Find out why Russian outbound tourism recovered despite sanctions and how Russian and Ukrainian travelers meet in Thailand and the UAE. We provide context on spending and routes via Dubai, official tourism figures, and UN Tourism’s discussion of whether travel can become a modest bridge to dialogue.

Russian outbound tourism defies isolation: Thailand and the UAE as neutral meeting zones while the war in Ukraine continues
Photo by: Domagoj Skledar - illustration/ arhiva (vlastita)

Russian outbound tourism defies isolation: can travel become a bridge to peace while the war continues?

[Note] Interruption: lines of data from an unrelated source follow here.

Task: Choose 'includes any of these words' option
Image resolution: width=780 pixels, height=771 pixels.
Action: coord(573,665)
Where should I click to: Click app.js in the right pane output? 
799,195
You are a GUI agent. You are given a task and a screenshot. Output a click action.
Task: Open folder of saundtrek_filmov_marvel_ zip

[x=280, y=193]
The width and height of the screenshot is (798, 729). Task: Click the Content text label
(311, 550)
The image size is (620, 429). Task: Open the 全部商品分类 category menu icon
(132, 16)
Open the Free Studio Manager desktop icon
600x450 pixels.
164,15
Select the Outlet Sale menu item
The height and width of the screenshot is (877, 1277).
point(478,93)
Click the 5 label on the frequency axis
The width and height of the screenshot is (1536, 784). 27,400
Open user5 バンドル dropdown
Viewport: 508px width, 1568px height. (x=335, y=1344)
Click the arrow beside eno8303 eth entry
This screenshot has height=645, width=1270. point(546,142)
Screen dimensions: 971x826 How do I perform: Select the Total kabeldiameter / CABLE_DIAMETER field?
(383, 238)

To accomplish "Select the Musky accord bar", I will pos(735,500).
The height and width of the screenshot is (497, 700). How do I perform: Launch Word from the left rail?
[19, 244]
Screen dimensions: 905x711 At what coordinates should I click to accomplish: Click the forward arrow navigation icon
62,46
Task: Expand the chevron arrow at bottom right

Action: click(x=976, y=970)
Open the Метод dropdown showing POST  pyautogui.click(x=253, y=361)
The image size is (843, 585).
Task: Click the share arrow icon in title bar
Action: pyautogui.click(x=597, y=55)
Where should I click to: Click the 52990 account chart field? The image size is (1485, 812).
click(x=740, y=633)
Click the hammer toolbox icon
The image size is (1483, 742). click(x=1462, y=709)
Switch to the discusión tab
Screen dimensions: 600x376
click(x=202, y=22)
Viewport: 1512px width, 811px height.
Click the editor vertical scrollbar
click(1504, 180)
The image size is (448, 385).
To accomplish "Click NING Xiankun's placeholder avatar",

In February 2026, almost four years after the start of Russia’s invasion of Ukraine, European political and economic relations with Moscow remain burdened by sanctions, travel restrictions, and the prolonged suspension of many transport links. Yet one phenomenon keeps returning to the headlines: Russian outbound tourism is growing strongly again, and some Russian travelers—paradoxically—spend their holidays at the same “neutral” destinations as Ukrainians. That encounter on the beaches of Thailand, in Dubai hotels, or at Gulf airports raises an uncomfortable but important question: can tourism, even in circumstances like these, be a channel for dialogue and a reduction of tensions, or is it an illusion of normality that conceals the continuation of war?

Money flows out, despite sanctions

Data on cross-border money flows indicate that Russian spending on foreign travel recovered faster than many expected in 2022 and 2023. In analytical materials and releases related to the balance of payments, Russia’s central bank records an increase in expenditures on services related to travel and tourism, noting that the dynamics change under the influence of the ruble exchange rate and the availability of logistics. In public statements reported by the media, as well as in statistics linked to the balance of payments, tens of billions of dollars a year are mentioned that Russian citizens spend on foreign travel—an amount that, according to available data, has approached or in some years reached pre-pandemic levels.

At the same time, that growth does not mean a return to the “old routes.” Closed airspace and restrictions for Western carriers have redirected travelers toward destinations that have maintained a more open approach to Russia, as well as toward transit hubs that can “bridge” the break in direct routes.

Why Thailand and the UAE?

In Southeast Asia, Thailand has emerged as one of the key points of Russia’s tourism comeback. Thai media and regional business sources cite the Tourism Authority of Thailand (TAT) and estimates that the Russian market could exceed the record levels of 2024, when around 1.74 million Russian visitors are mentioned. In parallel, analyses of Thailand’s tourism performance in 2025 show that the country had about 32.9 million international arrivals in total, with fluctuations linked to demand from China and perceptions of safety—yet the Russian market remains one of the more stable within that structure.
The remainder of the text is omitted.